But opinions are mixed about Obama’s need for similar backing. And the question is not only a legal one but also political. Legally, does Obama need congressional support? And politically, should he desire it?

Even though President George W. Bush’s administration ultimately had to defend the supporting evidence it produced – or misrepresented, depending on your view – to lobby for military action in Iraq, Congress did pass a war resolution in 2002 authorizing force.

In 1991, President George H.W. Bush also asked for and received congressional backing for the Gulf War waged on his watch. The UN Security Council passed a resolution as well, requiring Iraq to destroy its nuclear, chemical, and biological weapons arsenal and pay war reparations to Kuwait.

But the UN Security Council does not appear to be a viable avenue for the Obama administration as it considers how to move on Syria. The Russians, fellow members, have pledged to veto anything considered by the UN. Their comparisons between Obama and his predecessor, often deemed the cowboy diplomat by his opponents, are rampant.

“Obama is restlessly heading towards war in Syria like Bush was heading towards war in Iraq,” Alexei Pushkov, the head of the Russian lower house’s international committee, said on Twitter. “Like in Iraq, this war would be illegitimate and Obama will become Bush’s clone.” 

Sergei Lavrov, the Russian foreign minister, added his voice to the mix: "The use of force without the approval of the United Nations Security Council is a very grave violation of international law.”

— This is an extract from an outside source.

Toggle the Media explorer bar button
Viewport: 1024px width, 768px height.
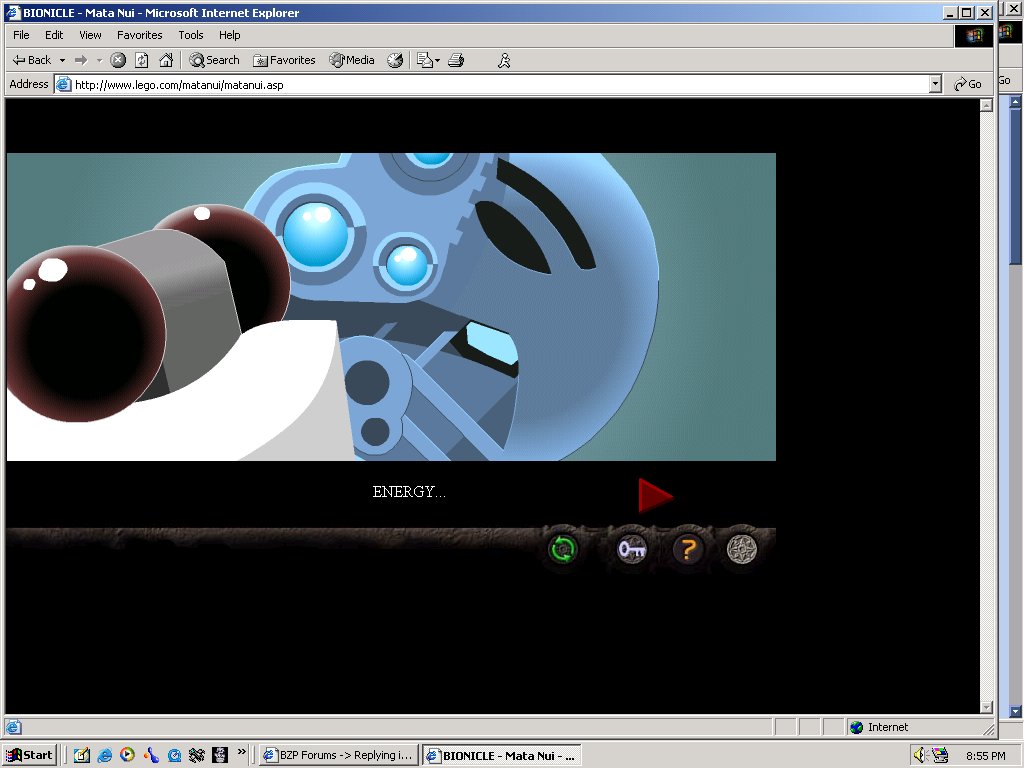pos(352,60)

Of course, the Constitution provides Congress with the power to declare war. But the Obama administration would likely argue it’s not proposing war, just, potentially, a missile strike that would represent a slap to the regime of President Bashar al-Assad and caution that there’s more where that came from. An effort to dislodge him, but not a full commitment of troops, money, and time.

But some lawyers see danger signs in Obama’s push for strikes against Syria. Obama is advocating an “imperial presidential model,” says Jonathan Turley, a professor of public interest law at George Washington University.